Ursula lost her husband in active duty, now cybercriminals are using his photo.
About 13 years ago, Ursula Palmer, CSN’s Executive Director of Military and Veteran Programs, had just lost her husband, SFC Collin J. Bowen, after he was severely injured while in active duty in Afghanistan. To keep friends and family updated on his health before his passing, she had created a website. After his passing, in order to honor his memory, she kept this website live on the internet as a memorial.
A year after the website had been published, Palmer was contacted by multiple women stating that they had been in contact romantically with someone using the photo of her late husband. Not only had they been in contact with the scammer, but some of them had sent gifts and money.
“The women were heartbroken,” Palmer said. “They were already invested in a relationship, and two of them had already sent money. It affected them not only emotionally but also financially.”

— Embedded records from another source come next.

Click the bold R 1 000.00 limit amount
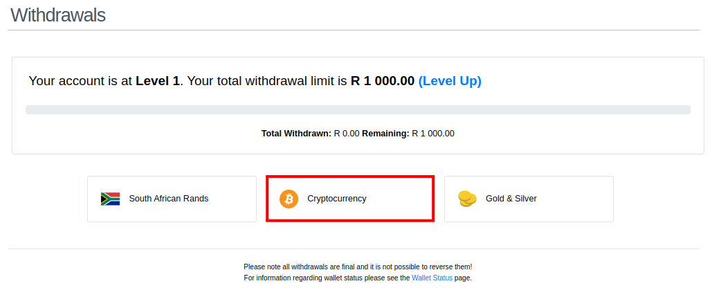The image size is (712, 288). tap(383, 81)
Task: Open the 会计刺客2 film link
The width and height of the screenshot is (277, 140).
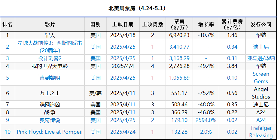Action: coord(50,58)
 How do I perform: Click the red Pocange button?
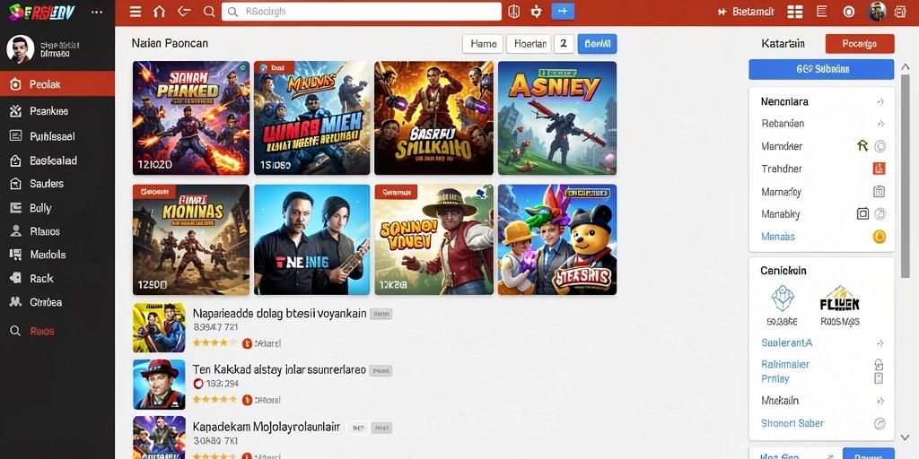[x=859, y=44]
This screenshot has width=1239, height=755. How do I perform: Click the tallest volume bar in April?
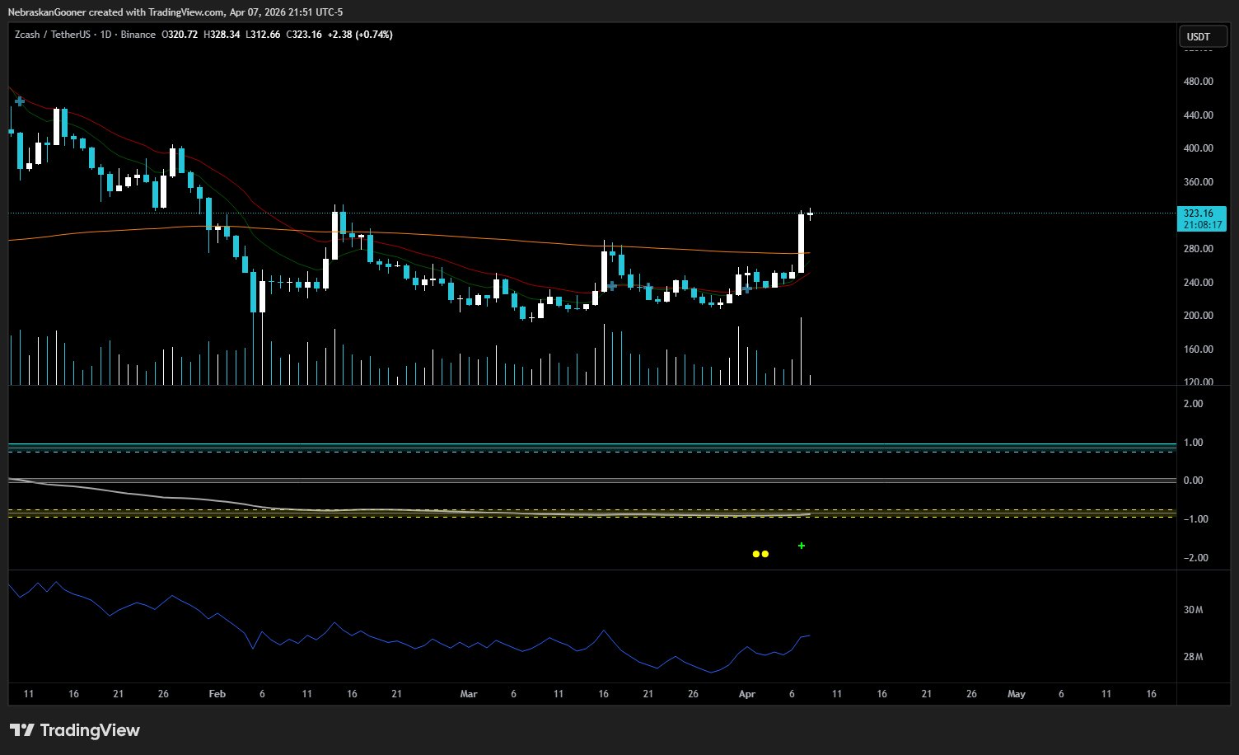801,351
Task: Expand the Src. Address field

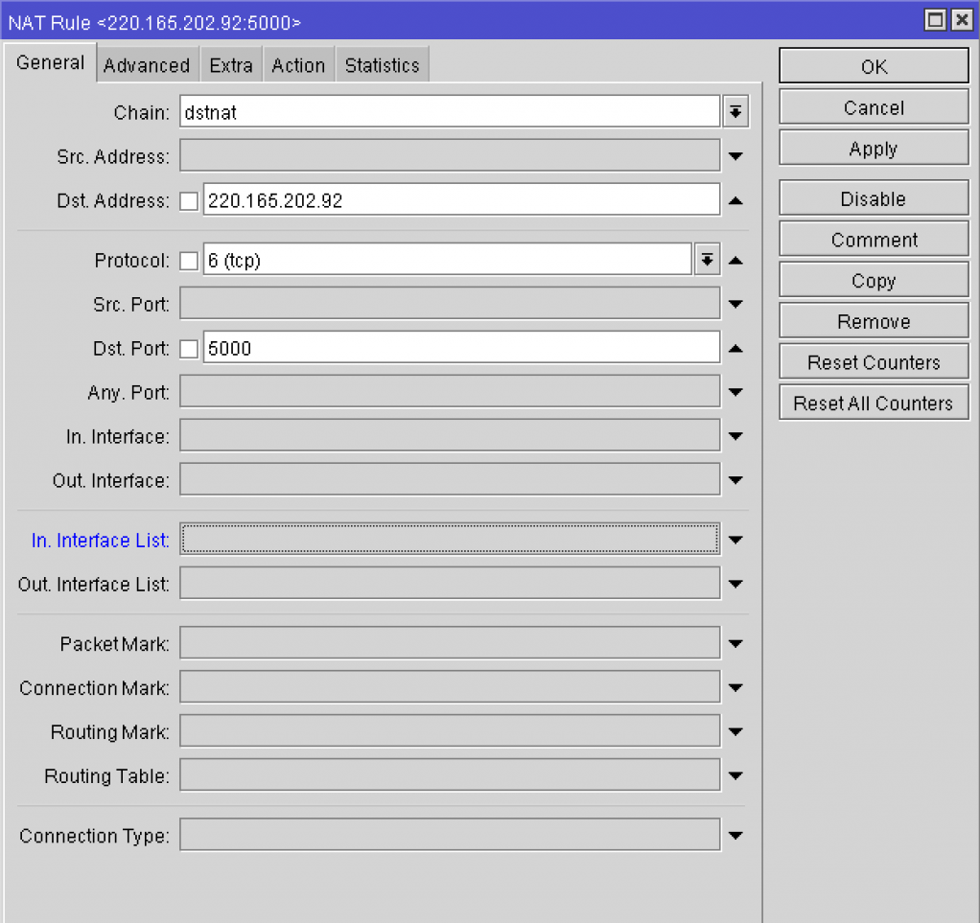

After doing a search, Palmer found that the photo of her late husband was frequently being used on Match.com. The only action Match.com could take was to remove the profiles. But even after contacting multiple institutions about the crime, she was informed that there was nothing else to be done.
“The way my husband got injured and died was so traumatic and horrible, and then you have these scammers stealing his picture and making a profit out of that,” Palmer said. “It is heartbreaking and it makes you feel powerless because you cannot do anything to stop that from happening again.”
It is so important to make sure those who are affected by any scam have a place to go for help. At least seven countries have a single, nationwide help center to support individuals and small businesses affected by cybercrime. CSN is advocating for a National Cyber Resiliency Center in the United States where those affected by scams and fraud can call and talk to a real person to report cyber incidents, get help with recovery and decrease revictimization. A center would allow the collection of anonymous trend information to potentially issue alerts and help inform our nation’s security posture.
“His picture is everywhere, and it is impossible to do anything to stop people from using it. I have no control over it,” Palmer said. “The only thing I could have done was to never create a website, never use his photo or never share his story – but it is important to keep his legacy alive and the only way to do that, especially during this time and age, is to share it online. There are so many people who have good intentions and really want to know his story, especially those who have had loved ones who also died while serving.”